Ce sont des faits, M. Maurras veut qu’on les constate, et non qu’on en cherche la cause. « C’est une manie bien libérale d’évoquer le fantôme des responsabilités où cette notion n’a que faire. Il est toujours facile de charger Louis XIV, d’inculper Coligny. » L’Ulysse de Martigues, le « monstre de souplesse ! » C’est peut-être dans l’histoire de France du P. Loriquet, en deux petits volumes non signés où ne se trouve pas malheureusement la phrase fameuse, qui au moins eût été spirituelle, sur Buonaparte, ou bien c’est dans le manuel de Mélin que j’ai lu autrefois que les huguenots, lors de la Révocation, « ne rougirent pas de porter à l’étranger les secrets de notre industrie ». De la même encre M. Maurras leur reproche les chaussées, les passerelles, les levées de terre qu’édifia Louis XIV avec son confesseur pour Vauban. — À quoi bon chercher des responsabilités quand il n’y a qu’à constater des faits ? Ou plutôt faisons un marché. Qu’on ne parle pas de Louis XIV et je ne parlerai pas de Coligny. Et j’y aurai du mérite, car vous n’ignorez point que ce scélérat… — Pardon. Coligny date de l’époque où les protestants et les catholiques se battaient. Les guerres de religion furent atroces de part et d’autre, et je conviens que les protestants furent politiquement plus coupables, en ce qu’ils les commencèrent. Je conviens que la monarchie devait surveiller et contenir des turbulents qui d’ailleurs, une fois matés par Richelieu, avaient cessé d’être dangereux.
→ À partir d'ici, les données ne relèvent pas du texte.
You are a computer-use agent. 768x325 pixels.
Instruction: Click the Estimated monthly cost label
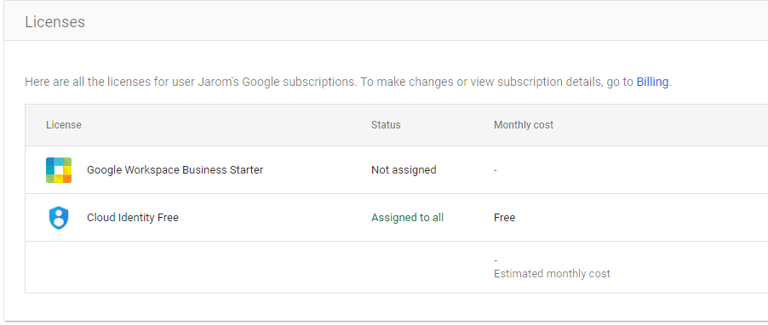coord(552,274)

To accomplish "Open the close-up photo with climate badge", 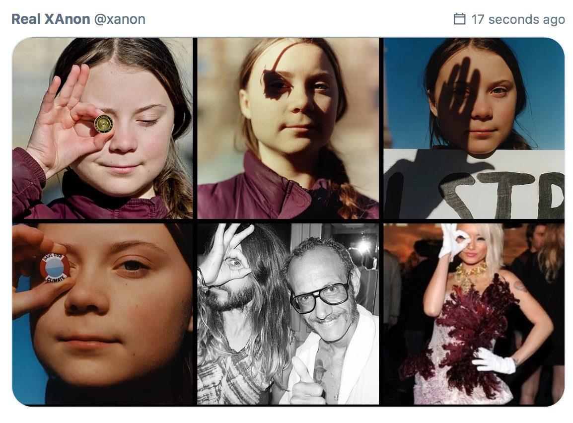I will (x=102, y=314).
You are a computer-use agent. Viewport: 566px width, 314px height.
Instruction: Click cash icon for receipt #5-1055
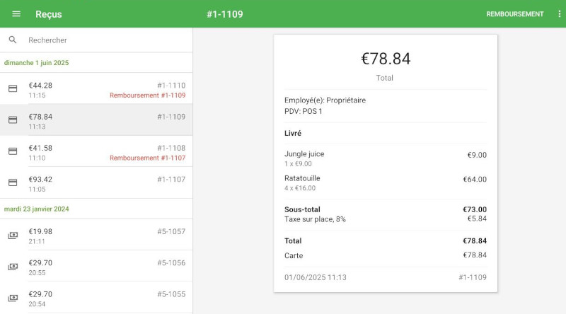(13, 298)
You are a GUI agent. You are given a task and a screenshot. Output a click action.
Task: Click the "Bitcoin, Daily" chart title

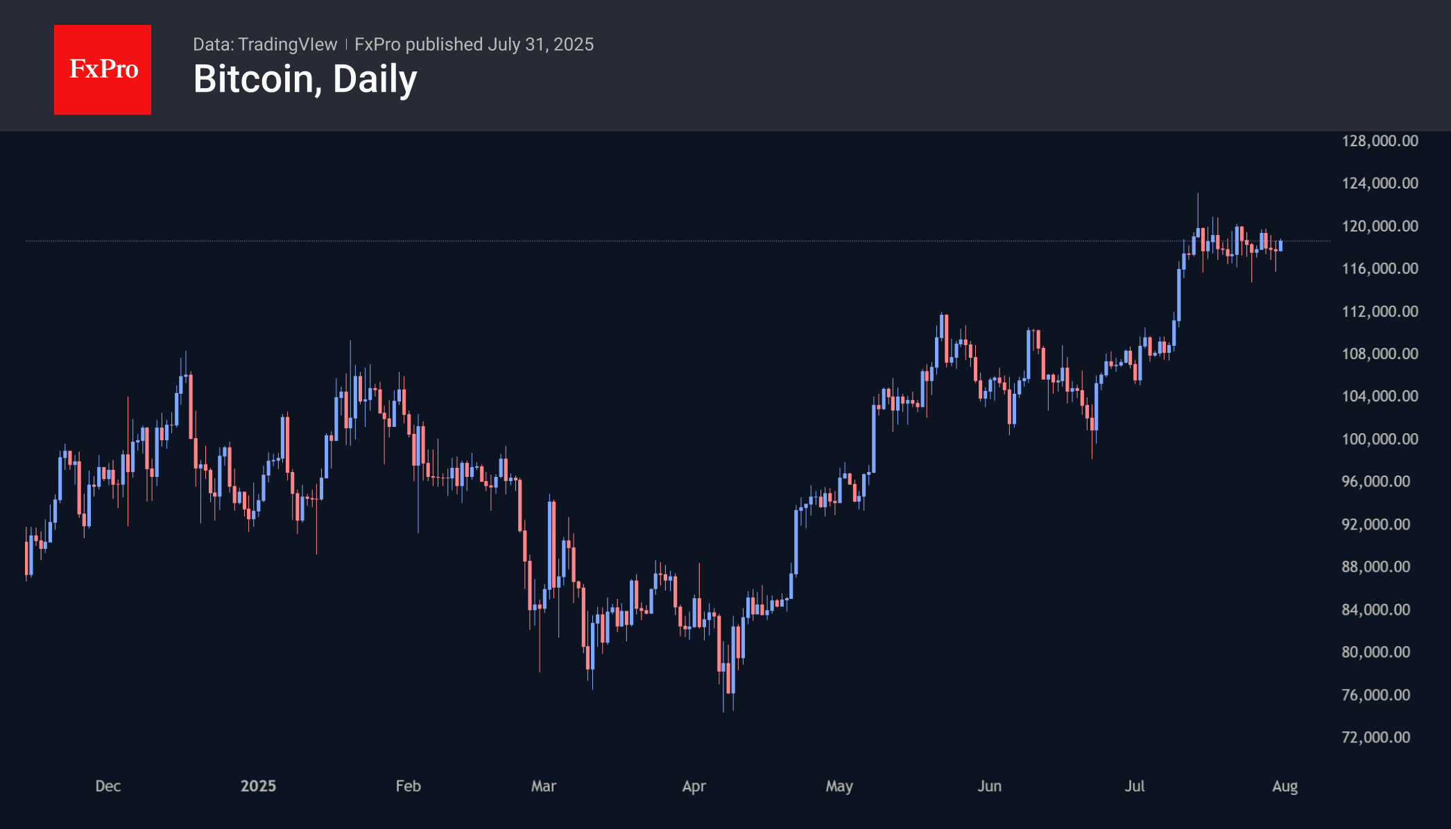[x=304, y=79]
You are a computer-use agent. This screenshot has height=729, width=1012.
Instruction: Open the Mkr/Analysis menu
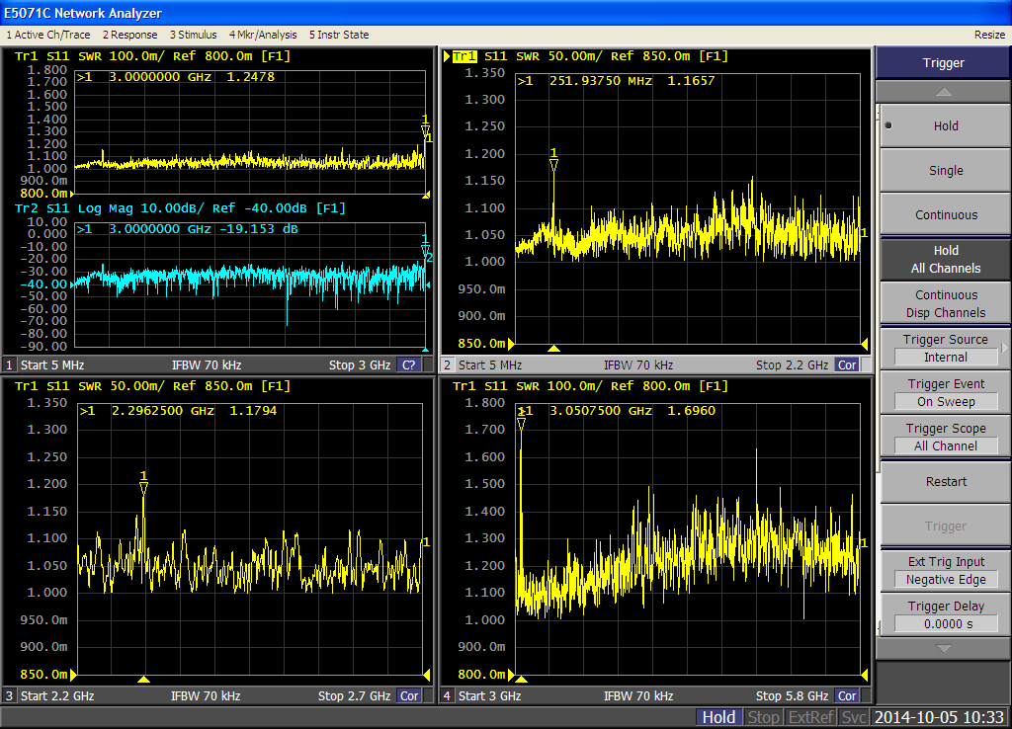[263, 35]
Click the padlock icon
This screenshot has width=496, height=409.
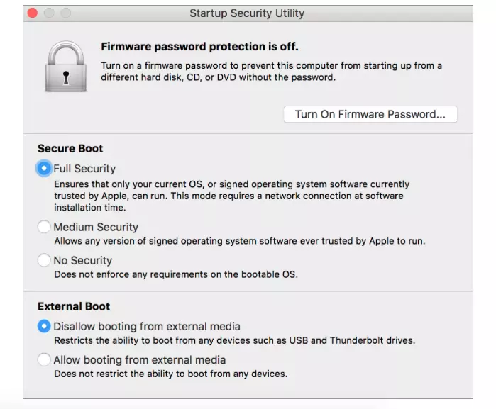(66, 67)
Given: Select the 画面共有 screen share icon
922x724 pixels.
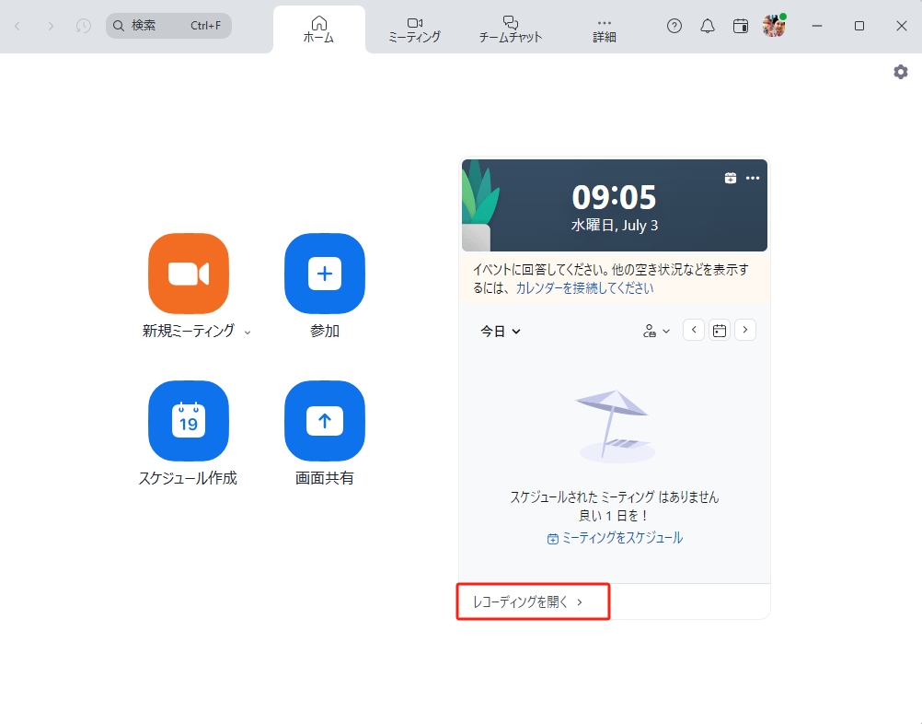Looking at the screenshot, I should [x=324, y=421].
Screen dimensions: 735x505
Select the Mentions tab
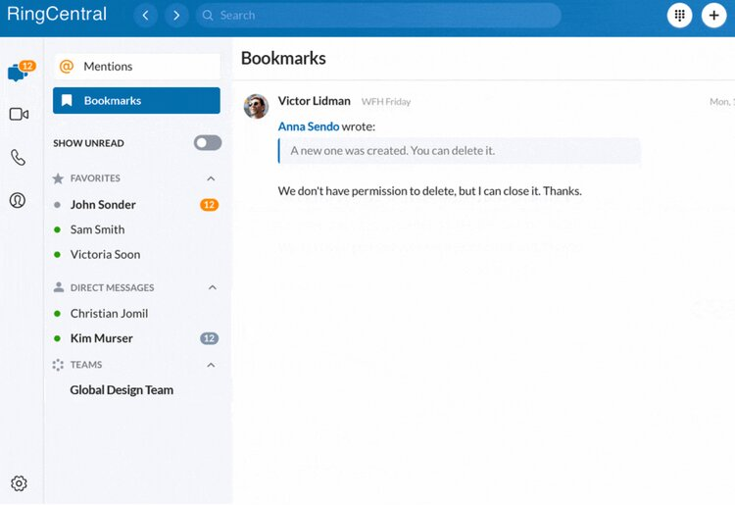[136, 67]
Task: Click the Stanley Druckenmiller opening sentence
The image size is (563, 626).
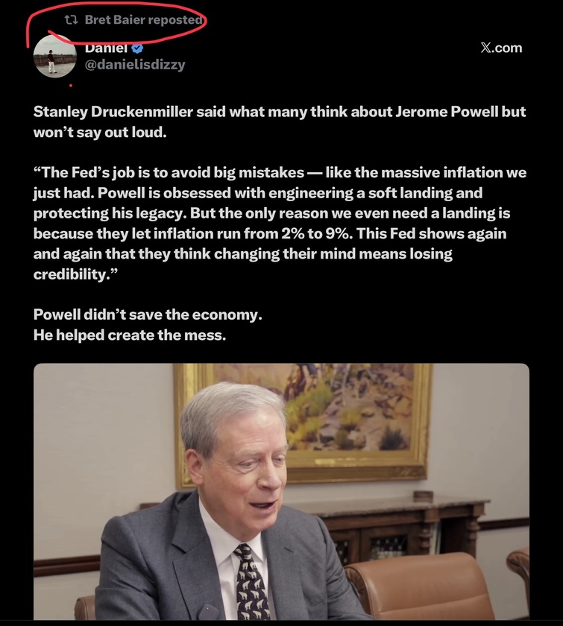Action: click(280, 121)
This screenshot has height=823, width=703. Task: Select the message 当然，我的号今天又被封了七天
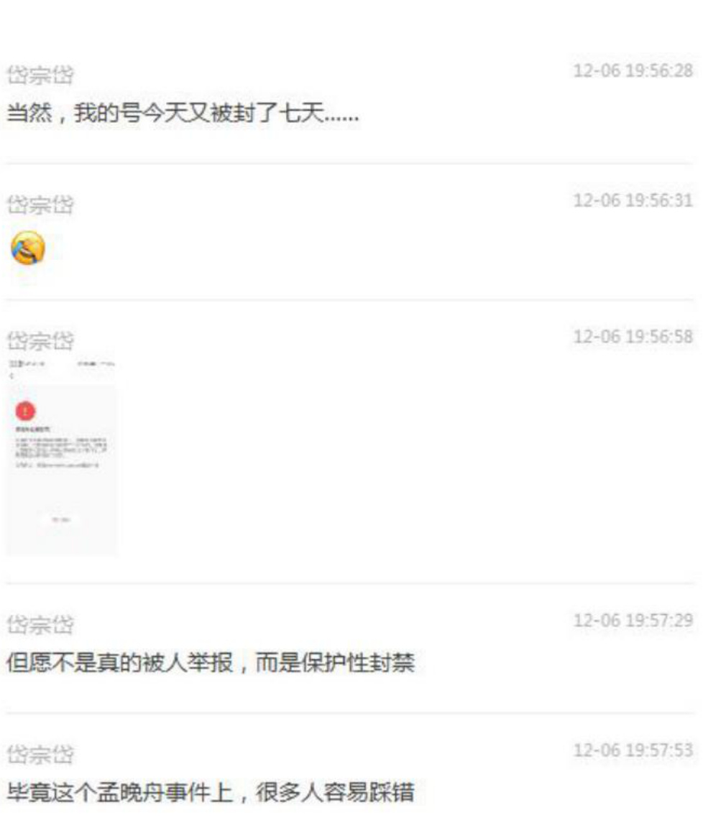pos(183,113)
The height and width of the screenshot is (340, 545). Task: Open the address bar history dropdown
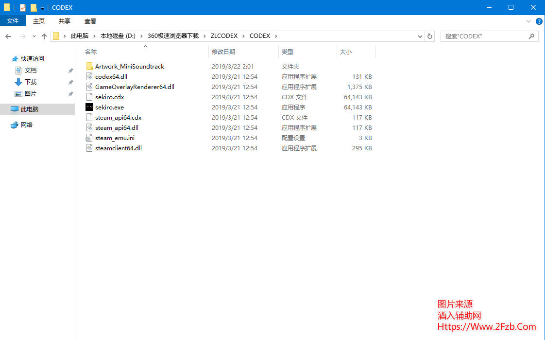click(x=420, y=36)
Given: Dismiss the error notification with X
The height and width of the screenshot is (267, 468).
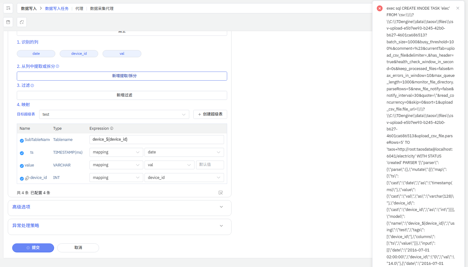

Mais enfin l’Édit de Nantes et celui d’Alais avaient donné à ces fractions de la famille française une charte de paix religieuse. La monarchie de Louis XIV a rompu cette charte, elle a causé par la Révocation une partie des malheurs de la France. La Révocation s’est traduite par les ruines matérielles que vous savez. Elle s’est traduite par des ruines sociales : les émigrés protestants appartenaient aux classes moyennes, garantie de stabilité pour un État, comme le protestantisme est lui-même une classe moyenne de la religion, de la pensée et de la culture, également éloignée de certains sommets et de certains bas-fonds (il est intéressant que le protestant Guizot ait été le théoricien politique et le ministre de ces classes). Elle s’est traduite par une ruine diplomatique et militaire qui a arrêté net l’arrondissement de la France vers l’Est. Comme le dit Sorel, elle « unit l’Empire à l’Empereur… Les catholiques d’Alle-

  1. La Politique Religieuse, p. 43.